1.3 Tujuan dan Manfaat Penelitian

  1.3.1 Tujuan Penelitian

  Adapun yang menjadi tujuan dari penelitian ini adalah untuk mengetahui Bagaimana Dampak Keberadaan Objek Wisata Batu Kursi terhadap Sosial Ekonomi Masyarakat di Desa Siallagan Pindaraya Kecamatan Simanindo Kabupaten Samosir.

  1.3.2 Manfaat Penelitian

  Hasil Penelitian ini diharapkan dapat menjadi referensi dalam rangka pengembangan konsep-konsep, teori-teori, terutama model dampak keberadaan objek wisata batu kursi terhadap social ekonomi masyarakat di desa siallagan pindaraya kecamatan simanindo kabupaten samosir, serta sebagai bahan pertimbangan bagi pemerintah dan masyarakat akan pentingnya pengelolaan pariwisata di suatu daerah yang menyerap tenaga kerja, selain memberikan devisa bagi pemerintahan.

1.4 Sistematika Penulisan

  Sistematika dalam penulisan dalam penelitian ini secara garis besarnya dikelompokkan dalam 6(enam) bab, dengan urutan sebagai berikut :

  BAB I : PENDAHULUAN Bab ini berisikan latar belakang masalah, perumusan

  masalah, tujuan dan manfaat penelitian serta sistematika penulisan.

  BAB II : TINJAUAN PUSTAKA yang berhubungan dengan permasalahan penelitian, kerangka pemikiran, defenisi konsep dan defenisi operasional.

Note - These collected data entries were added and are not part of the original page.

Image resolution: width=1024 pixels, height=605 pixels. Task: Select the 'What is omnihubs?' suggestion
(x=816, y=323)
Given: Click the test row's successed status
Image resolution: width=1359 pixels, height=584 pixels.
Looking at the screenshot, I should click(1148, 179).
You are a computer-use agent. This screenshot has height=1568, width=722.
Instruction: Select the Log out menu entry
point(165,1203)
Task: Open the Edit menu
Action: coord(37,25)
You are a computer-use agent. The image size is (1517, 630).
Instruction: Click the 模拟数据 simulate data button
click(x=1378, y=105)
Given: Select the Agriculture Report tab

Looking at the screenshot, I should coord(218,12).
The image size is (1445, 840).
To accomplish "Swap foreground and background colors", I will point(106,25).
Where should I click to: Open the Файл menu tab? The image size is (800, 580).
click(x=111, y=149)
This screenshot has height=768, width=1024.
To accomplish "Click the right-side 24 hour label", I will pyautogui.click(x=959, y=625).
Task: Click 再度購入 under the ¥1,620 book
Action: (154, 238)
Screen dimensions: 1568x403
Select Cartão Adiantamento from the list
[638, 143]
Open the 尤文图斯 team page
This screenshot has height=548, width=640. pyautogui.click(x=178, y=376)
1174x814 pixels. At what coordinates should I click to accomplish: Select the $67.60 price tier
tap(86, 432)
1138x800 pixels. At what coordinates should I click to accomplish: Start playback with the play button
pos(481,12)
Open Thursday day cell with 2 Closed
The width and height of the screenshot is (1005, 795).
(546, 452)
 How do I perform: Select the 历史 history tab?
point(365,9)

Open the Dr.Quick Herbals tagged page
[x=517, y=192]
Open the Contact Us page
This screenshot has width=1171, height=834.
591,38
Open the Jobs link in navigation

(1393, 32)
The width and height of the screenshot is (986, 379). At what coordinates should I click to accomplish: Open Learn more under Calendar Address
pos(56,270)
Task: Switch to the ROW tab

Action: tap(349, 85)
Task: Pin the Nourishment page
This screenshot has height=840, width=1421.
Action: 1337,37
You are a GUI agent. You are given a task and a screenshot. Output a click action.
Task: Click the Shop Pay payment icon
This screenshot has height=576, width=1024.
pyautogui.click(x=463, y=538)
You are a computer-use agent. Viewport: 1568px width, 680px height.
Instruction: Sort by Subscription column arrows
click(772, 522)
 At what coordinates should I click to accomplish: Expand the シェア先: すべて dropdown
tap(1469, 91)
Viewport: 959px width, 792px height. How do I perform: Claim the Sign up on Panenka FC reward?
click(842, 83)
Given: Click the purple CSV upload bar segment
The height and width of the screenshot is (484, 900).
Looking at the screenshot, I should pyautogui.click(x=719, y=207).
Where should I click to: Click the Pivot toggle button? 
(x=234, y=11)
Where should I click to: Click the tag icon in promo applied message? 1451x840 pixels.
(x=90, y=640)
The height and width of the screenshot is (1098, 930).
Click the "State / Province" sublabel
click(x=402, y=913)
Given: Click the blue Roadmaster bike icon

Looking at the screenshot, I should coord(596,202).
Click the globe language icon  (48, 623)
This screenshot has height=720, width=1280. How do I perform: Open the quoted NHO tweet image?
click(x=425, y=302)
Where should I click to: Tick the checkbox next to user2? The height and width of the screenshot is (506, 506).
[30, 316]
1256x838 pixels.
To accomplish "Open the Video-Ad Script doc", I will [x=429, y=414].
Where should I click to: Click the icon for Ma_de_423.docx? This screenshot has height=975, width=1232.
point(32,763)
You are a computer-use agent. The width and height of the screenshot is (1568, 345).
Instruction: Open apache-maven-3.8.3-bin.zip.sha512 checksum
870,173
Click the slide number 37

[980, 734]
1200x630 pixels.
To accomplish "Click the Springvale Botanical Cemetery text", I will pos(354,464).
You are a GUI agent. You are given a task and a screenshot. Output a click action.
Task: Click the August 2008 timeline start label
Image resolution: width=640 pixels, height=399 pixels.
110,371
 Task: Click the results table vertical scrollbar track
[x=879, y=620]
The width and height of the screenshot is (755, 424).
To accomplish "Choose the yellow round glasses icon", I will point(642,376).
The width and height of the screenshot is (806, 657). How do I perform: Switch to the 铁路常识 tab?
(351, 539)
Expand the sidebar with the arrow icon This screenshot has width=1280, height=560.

  BAB III : METODE PENELITIAN Bab ini berisikan tentang tipe penelitian, lokasi penelitian, teknik pengumpulan data, dan teknik analisi data. BAB IV : DESKRIPSI LOKASI PENELITIAN Bab ini berisikan tentang gambaran umum lokasi penelitian

  yang berhubungan dengan masalah objek yang akan diteliti

  BAB V : ANALISIS DATA Bab ini berisikan uraian data yang diperoleh dari hasil penelitian dan analisinya. BAB VI : PENUTUP Bab ini berisikan kesimpulan dan saran atas penelitian yang telah dilakukan.